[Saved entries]
----------------------------------------
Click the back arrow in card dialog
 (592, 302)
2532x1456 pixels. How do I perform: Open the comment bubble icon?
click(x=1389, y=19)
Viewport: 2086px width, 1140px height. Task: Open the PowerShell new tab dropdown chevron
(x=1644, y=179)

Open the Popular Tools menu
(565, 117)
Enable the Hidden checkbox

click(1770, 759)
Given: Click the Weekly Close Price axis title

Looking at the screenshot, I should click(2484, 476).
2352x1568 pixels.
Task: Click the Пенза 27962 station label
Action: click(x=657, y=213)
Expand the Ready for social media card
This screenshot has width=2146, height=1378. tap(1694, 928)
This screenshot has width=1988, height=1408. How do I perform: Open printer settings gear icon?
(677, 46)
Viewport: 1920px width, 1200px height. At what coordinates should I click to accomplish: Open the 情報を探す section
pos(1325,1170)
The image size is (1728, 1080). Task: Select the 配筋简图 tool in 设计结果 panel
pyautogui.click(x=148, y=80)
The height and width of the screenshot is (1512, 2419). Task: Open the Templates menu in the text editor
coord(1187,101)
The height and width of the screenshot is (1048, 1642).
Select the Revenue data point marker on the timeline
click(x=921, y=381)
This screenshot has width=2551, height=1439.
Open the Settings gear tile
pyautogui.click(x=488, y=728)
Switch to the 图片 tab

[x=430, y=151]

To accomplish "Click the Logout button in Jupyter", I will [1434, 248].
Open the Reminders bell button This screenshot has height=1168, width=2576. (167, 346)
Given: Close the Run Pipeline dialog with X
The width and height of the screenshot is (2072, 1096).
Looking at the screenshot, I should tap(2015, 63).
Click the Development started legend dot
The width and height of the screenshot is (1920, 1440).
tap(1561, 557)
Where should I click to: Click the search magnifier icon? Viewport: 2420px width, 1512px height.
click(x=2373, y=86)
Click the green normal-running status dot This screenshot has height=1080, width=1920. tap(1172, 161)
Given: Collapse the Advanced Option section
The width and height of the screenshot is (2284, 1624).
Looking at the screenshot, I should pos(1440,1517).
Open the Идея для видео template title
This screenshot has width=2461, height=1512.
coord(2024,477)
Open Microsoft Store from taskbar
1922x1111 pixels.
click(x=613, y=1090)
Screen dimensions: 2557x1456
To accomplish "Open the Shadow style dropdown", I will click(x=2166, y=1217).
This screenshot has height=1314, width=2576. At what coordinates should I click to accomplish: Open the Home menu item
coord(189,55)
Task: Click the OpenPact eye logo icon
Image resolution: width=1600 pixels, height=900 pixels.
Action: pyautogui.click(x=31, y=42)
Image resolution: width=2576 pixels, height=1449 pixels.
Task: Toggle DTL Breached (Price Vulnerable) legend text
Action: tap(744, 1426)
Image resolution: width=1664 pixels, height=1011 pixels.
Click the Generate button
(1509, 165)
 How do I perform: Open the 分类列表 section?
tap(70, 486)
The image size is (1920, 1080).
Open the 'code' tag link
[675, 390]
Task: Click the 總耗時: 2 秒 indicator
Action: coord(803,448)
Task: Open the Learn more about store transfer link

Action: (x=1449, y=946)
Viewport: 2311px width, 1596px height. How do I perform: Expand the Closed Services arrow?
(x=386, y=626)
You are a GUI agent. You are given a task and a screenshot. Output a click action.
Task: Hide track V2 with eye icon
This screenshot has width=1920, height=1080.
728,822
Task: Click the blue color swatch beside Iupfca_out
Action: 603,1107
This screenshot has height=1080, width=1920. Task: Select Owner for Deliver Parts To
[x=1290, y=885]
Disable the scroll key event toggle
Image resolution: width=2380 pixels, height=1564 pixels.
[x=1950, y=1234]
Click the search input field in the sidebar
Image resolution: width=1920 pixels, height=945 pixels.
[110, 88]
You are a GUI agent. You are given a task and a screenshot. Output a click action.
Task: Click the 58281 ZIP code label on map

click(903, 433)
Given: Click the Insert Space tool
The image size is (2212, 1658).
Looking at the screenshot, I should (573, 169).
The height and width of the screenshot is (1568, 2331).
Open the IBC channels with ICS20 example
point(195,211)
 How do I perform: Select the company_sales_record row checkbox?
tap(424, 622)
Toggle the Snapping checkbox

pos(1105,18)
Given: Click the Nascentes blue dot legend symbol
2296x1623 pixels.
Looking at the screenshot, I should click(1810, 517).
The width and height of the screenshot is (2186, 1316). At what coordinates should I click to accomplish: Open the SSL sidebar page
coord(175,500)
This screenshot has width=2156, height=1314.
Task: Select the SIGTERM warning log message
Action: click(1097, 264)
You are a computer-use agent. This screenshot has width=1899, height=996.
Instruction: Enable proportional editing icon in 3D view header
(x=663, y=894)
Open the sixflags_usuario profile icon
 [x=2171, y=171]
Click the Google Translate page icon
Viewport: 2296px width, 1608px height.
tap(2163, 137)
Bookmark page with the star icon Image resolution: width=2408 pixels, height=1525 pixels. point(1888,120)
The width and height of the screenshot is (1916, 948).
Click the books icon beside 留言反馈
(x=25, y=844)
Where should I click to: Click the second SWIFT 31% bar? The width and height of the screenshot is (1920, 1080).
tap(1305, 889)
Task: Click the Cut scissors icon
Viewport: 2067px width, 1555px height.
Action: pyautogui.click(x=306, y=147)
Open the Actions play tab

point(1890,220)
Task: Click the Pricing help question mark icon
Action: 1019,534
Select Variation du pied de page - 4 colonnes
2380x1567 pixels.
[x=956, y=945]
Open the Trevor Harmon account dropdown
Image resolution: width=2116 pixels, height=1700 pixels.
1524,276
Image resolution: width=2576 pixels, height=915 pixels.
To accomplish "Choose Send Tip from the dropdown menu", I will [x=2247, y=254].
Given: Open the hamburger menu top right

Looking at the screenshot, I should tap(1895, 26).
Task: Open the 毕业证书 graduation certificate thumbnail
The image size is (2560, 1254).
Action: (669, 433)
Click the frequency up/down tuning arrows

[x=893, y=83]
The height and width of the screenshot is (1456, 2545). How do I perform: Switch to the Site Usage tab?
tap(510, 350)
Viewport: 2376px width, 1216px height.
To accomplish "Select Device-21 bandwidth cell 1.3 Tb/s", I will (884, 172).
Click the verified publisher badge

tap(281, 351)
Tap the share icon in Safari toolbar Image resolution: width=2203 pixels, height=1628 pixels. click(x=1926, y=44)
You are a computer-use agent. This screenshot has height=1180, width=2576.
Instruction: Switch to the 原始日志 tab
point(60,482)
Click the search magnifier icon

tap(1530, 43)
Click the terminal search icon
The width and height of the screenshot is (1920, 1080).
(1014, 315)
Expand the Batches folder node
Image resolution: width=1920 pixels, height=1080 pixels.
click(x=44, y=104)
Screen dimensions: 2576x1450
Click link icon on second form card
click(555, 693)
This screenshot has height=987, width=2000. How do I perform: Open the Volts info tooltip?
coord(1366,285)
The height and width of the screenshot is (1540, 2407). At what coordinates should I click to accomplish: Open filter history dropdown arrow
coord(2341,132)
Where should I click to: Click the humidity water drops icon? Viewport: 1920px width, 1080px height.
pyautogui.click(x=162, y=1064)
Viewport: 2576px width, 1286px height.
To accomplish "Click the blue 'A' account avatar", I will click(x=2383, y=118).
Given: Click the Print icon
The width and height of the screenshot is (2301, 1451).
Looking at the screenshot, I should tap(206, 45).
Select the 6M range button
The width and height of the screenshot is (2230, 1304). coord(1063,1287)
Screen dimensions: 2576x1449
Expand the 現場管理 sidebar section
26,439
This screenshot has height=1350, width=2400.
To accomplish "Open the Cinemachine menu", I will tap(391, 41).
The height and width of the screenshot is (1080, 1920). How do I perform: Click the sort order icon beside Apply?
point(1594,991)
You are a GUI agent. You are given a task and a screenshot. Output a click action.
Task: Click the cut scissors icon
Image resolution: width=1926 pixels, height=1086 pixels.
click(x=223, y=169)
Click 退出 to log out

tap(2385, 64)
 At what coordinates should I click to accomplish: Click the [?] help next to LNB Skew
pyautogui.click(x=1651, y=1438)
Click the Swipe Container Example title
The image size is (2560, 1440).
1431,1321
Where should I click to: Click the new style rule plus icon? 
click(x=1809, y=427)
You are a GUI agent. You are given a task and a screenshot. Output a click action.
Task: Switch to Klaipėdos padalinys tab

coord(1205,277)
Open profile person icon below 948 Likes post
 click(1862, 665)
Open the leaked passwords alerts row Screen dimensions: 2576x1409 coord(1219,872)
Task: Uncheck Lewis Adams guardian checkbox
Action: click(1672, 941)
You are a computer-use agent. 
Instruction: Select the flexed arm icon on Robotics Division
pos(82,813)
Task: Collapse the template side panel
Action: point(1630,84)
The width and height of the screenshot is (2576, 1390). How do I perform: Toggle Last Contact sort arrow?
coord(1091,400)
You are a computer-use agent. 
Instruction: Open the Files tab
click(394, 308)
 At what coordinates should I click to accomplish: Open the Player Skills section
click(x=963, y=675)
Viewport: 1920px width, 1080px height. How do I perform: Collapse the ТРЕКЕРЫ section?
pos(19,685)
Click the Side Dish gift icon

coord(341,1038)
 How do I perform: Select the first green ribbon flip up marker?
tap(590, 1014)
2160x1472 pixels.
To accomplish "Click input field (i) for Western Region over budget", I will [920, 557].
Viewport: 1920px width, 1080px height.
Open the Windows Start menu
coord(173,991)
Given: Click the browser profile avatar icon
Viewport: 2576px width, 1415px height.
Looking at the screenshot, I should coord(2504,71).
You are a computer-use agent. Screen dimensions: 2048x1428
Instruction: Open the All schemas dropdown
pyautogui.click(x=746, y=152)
----------------------------------------
• _TASK ITEM_: Determine how many lines in the records above have the string "computer". Only the number should be returned.

• _REPLY TO THE EXERCISE_: 5